[Saved data entries]

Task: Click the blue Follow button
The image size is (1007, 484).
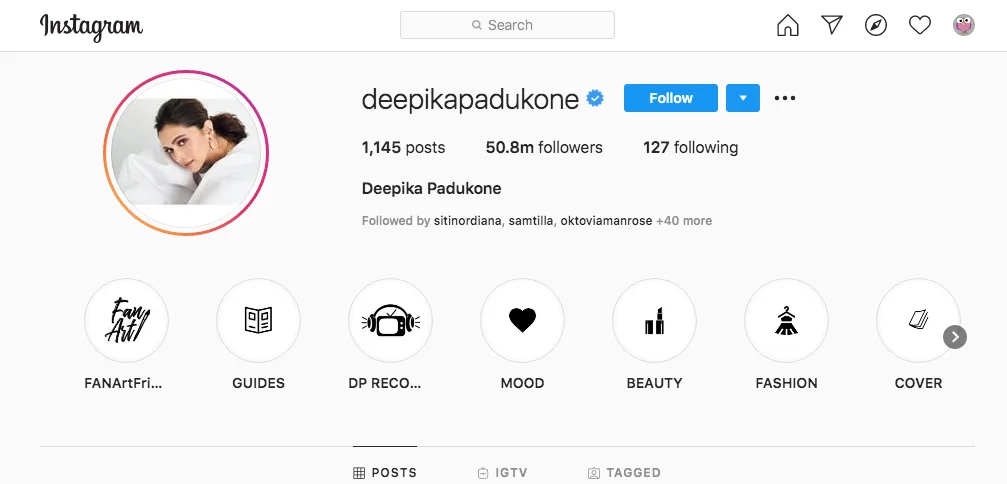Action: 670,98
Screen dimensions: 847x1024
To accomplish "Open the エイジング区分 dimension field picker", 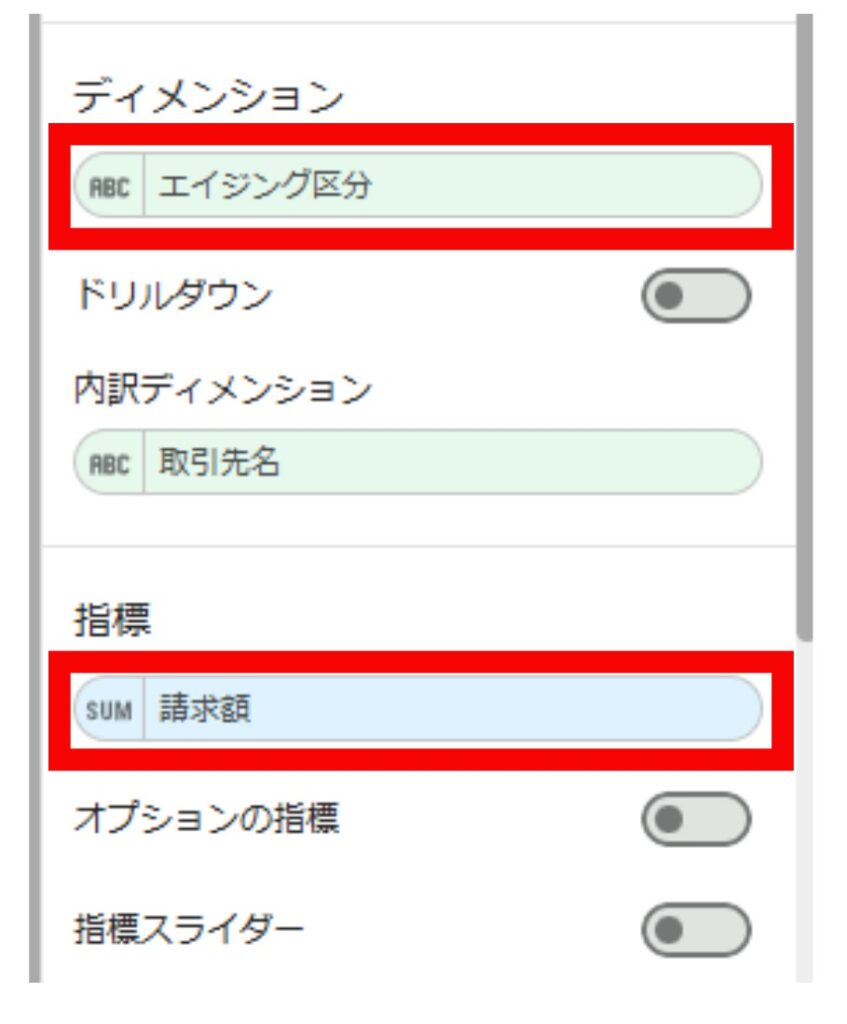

◆ Problem details
Restate each of the entries above word for word and skip every image.

◆ Exercise solution
Task: Click the blue Follow button
The image size is (1007, 484).
Action: 670,98
Screen dimensions: 847x1024
To accomplish "Open the エイジング区分 dimension field picker", 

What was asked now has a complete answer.